# Military transferees



## Chrisdawson26 (Apr 9, 2013)

Hi I'm looking for anyone or any info of people who have transferred to the NZ Army recently. I know there was a recruitment drive last year and hopefully someone has made the move with advise?

Regards

Chris

Sent from my iPad using ExpatForum


----------



## topcat83 (Apr 16, 2009)

Chrisdawson26 said:


> Hi I'm looking for anyone or any info of people who have transferred to the NZ Army recently.
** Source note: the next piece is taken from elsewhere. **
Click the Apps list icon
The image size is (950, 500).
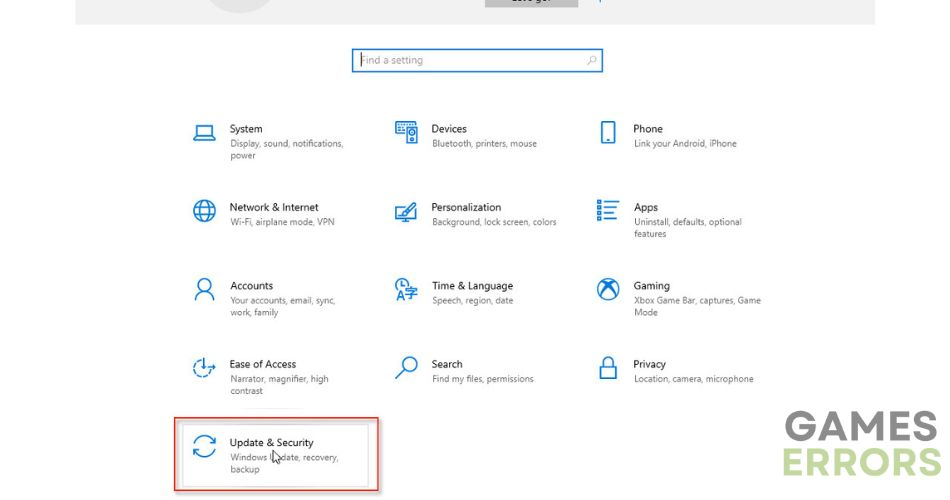[x=608, y=211]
I know there was a recruitment drive last year and hopefully someone has made the move with advise?
> 
> Regards
> 
> ...


Hi there - welcome to the Forum.
Sorry - can't help much but hopefully someone out there will have more info.


----------



## Chrisdawson26 (Apr 9, 2013)

Cheers thanks, seems to be slow of the ground for any response

Sent from my iPad using ExpatForum


----------



## topcat83 (Apr 16, 2009)

Chrisdawson26 said:


> Cheers thanks, seems to be slow of the ground for any response
> 
> Sent from my iPad using ExpatForum


You're obviously in a small group. I don't think the NZ armed forces are very big. Let's put it this way - the standing joke is we have the only air force in the world with no planes!


----------



## Chrisdawson26 (Apr 9, 2013)

Ha Ha, selected few

Sent from my iPad using ExpatForum


----------



## Chrisdawson26 (Apr 9, 2013)

What bout the army how big are they n do they have enough vets?
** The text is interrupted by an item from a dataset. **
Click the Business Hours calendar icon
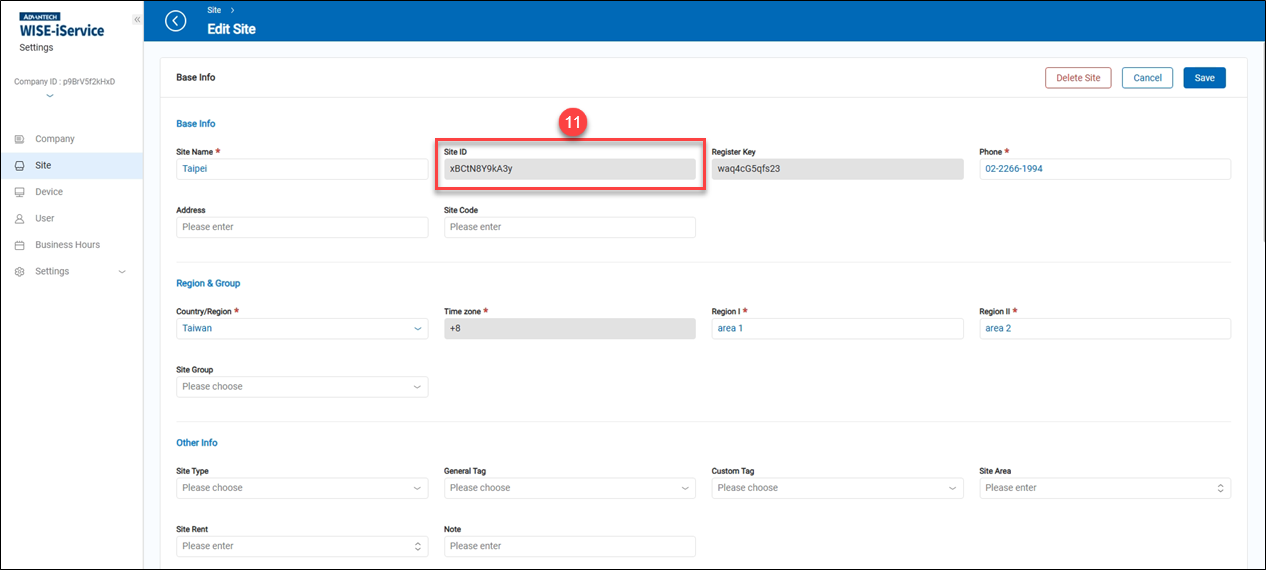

Sent from my iPad using ExpatForum


----------



## topcat83 (Apr 16, 2009)

Chrisdawson26 said:


> What bout the army how big are they n do they have enough vets?
> 
> Sent from my iPad using ExpatForum


Here's their website NZ Army - Welcome
And here are all the vacancies for the military - Home | Defence Careers

I've been trying to persuade my son (a technical scuba diving instructor) to join the Navy - but he's having too much fun!


----------